#### Quoted text
The exhibition featured portions devoted to Dorosheva's stay in Shanghai, a personal project carried out over a decade about her experience as an immigrant in Israel, and a series of surreal-looking illustrations.

Although the monthlong exhibition ended on Saturday, Dorosheva says her crush for Shanghai will linger.

Back in the summer of 2018, Dorosheva was invited to Shanghai to participate in an art project, where contemporary artists from around the world gathered together.

Living in one of the most well-known cities in China for three months, she found herself submerged in a sea of overwhelming emotions, which became inspiration for her future realism-style artistic pieces.

Bustling streets, dazzling skyscrapers, and the convenient and comfortable way of life in terms of fast delivery and cashless payment are major draws to those visiting Shanghai for the first time, including Dorosheva.

"In Shanghai, I found that the reality around me was so fantastic that I didn't really want to mix it with anything my feeble imagination could offer. So I just drew the reality of what I have seen in Shanghai as a foreigner," Dorosheva says.

In the Shanghai series of her paintings, there are pieces illustrating old people chatting around a street corner, stylish young pedestrians holding shopping bags, deliverymen in a rush, and women dressed in hanfu (a traditional Chinese style of clothing) cosplay costumes. The scenes, commonly seen in Chinese cities, are incorporated with artistic beauty by Dorosheva.

Recalling her first painting created in Shanghai, Dorosheva says that she had planned to use watercolors, but when she went to Fuzhou Road, often considered the "Cultural Street" of Shanghai, the wide variety of Chinese painting tools took her breath away. "I would spend all my money," she says.

The encounter with traditional Chinese painting inspired Dorosheva to embark on a new creative journey. During her stay in Shanghai, she finished a total of 15 paintings and continued to draw another 15 pieces after leaving the city, all on Chinese-style xuan paper and done with a brush dipped in black ink and colored pigments, just like traditional Chinese paintings.

#### Source excerpt
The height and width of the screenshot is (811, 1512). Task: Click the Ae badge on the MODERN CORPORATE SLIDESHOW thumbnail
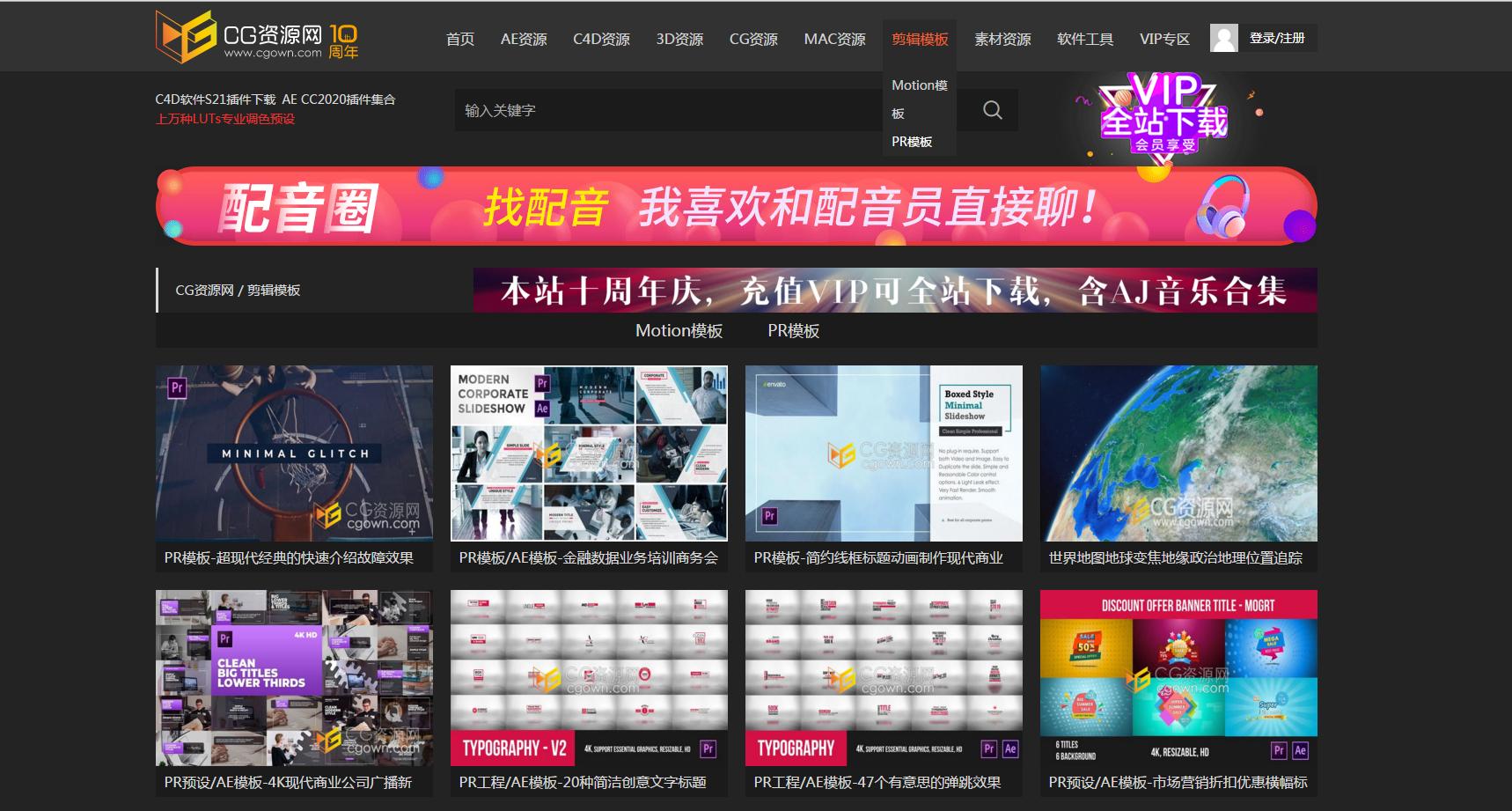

#### What the exercise asks
According to the text about Dorosheva's Shanghai paintings, how many paintings did she finish while she was staying in Shanghai?

#### Result
She finished 15 paintings.